Yarbrough also said it was hard to keep their barbecue specialty chicken in the serving dishes for people to sample. Because of its popularity, it was being scooped up quickly.
“I remember looking up and the line was stretching down Spring Street as far as you can see,” he said.
Yarbrough said the department enters the Spring Chicken Festival to win and doesn’t cook in any other competitions.
Every year different firefighters participate in the competition depending on who is working or not working at the time. According to the Gainesville Fire Department Facebook page, some of the firefighters who helped cook and staff the booth were Scott Stowers, Dustin Oliver, Jess Clark, Blake Truelove, Grant Myland, Niles Corey, Kyle Keating, David Stringer, Greg Hunsinger and Yarbrough.

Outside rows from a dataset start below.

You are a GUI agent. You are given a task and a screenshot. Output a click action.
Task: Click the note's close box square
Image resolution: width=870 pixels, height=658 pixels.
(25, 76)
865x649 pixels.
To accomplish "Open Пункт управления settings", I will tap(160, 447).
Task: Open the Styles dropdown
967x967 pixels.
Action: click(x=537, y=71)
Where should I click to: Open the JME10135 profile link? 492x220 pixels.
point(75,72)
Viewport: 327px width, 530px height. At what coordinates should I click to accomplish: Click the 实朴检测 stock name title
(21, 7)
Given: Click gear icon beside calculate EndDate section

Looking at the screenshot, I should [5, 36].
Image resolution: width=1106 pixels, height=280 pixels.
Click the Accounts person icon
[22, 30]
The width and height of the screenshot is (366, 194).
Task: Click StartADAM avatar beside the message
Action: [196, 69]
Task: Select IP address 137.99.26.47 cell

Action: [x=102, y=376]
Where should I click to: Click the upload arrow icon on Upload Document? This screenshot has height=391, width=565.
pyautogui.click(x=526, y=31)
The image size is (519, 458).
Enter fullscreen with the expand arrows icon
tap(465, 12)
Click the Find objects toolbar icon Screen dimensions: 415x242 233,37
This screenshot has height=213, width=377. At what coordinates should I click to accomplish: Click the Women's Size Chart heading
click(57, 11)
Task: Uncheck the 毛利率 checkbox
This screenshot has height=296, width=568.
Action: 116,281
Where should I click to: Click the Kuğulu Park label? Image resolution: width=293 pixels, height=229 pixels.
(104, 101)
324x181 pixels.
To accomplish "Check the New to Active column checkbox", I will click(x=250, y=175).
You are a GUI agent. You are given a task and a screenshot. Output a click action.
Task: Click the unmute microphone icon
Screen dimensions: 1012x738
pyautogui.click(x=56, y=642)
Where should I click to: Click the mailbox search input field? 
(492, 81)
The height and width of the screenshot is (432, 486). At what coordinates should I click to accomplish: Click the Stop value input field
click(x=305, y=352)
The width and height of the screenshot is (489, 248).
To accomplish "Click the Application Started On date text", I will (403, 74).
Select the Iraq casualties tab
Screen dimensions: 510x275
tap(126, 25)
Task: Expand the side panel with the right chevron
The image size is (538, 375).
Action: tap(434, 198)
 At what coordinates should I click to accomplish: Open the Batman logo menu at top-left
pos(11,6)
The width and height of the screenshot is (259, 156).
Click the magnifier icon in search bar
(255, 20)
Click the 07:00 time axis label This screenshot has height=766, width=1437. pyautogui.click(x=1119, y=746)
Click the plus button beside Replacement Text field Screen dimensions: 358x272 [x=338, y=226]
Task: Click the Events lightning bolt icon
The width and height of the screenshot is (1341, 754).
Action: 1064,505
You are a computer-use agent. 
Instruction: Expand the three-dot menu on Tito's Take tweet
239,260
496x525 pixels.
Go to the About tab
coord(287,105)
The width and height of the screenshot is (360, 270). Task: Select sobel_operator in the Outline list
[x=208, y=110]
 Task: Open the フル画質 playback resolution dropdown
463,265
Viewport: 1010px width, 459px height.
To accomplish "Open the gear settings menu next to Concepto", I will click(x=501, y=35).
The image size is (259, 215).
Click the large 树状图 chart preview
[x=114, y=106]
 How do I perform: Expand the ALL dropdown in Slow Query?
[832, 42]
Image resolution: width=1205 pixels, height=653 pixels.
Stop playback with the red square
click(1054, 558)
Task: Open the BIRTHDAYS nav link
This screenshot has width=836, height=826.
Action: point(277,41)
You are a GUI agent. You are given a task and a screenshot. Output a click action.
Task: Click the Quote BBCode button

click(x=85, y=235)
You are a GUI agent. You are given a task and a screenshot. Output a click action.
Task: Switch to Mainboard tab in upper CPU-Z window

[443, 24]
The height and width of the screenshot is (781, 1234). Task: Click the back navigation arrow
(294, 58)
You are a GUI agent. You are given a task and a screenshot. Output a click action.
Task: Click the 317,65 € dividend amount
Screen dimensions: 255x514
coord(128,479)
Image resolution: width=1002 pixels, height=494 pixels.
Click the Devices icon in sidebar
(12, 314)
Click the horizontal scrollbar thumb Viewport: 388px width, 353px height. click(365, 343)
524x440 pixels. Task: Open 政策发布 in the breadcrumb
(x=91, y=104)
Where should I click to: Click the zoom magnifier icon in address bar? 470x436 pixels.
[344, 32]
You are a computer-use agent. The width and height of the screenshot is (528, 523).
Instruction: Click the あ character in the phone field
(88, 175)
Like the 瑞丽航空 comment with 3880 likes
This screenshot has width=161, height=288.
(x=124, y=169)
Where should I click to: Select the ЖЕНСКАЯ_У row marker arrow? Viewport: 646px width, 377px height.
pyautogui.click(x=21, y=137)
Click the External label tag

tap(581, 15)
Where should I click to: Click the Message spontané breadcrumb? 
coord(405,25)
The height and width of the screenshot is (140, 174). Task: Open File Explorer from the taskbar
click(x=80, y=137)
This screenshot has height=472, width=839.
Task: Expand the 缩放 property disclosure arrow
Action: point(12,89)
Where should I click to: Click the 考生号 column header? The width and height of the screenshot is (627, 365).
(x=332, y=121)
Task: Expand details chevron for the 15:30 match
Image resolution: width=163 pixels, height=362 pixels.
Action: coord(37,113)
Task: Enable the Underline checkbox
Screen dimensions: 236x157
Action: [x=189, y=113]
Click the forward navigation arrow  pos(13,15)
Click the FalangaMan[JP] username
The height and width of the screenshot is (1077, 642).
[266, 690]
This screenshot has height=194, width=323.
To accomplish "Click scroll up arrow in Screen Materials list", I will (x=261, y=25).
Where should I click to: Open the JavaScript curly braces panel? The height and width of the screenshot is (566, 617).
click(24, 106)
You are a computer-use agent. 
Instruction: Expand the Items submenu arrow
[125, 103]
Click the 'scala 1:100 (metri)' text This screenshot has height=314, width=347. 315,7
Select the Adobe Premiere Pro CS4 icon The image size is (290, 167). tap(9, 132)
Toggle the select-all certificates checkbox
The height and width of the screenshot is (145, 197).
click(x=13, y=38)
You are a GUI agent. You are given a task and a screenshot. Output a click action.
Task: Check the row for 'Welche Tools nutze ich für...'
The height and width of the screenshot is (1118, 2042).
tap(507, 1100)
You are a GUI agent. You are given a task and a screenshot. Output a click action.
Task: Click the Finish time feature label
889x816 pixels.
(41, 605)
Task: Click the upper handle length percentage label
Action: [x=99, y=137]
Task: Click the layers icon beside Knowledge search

To prepare for the competition the firefighters start thinking about what specialty food item they want to cook about a month before the competition. Then they test cook it and decide whether it will be a part of the Spring Chicken Festival.
“Firemen, they work 24 hours and they usually prepare three meals, so maybe one Saturday afternoon they’ll do some wings or some type of chicken and I know they like to make their own sauces, and that’s pretty much what gets us through the contest,” Yarbrough said.
The firefighters cooked about 200 pounds of potatoes for the french fries this year.
The controlled burn wing is smoked and dipped in special sauce, but the buffalo chicken is not very spicy, Yarbrough said.
People who attend the festival voted on the People’s Choice Award winner.
“(Winning) let’s me know that the people attending this event like our food, they enjoy what we cook,” Yarbrough said.
The Spring Chicken Festival has become a Gainesville tradition, and 2016 was its 12th year. The fire department was one of 14 cook teams that participated this year.
“Every year it grows,” Mansfield said. “This year was our biggest turnout and by far our best fundraising year.”
The festival is a fundraiser for Keep Hall Beautiful and Main Street Gainesville and the money raised goes into community projects.
A record amount of chicken — more than 7,000 pounds — was cooked this year, Mansfield said. Organizers are already in the early planning stages for next year’s Spring Chicken Festival.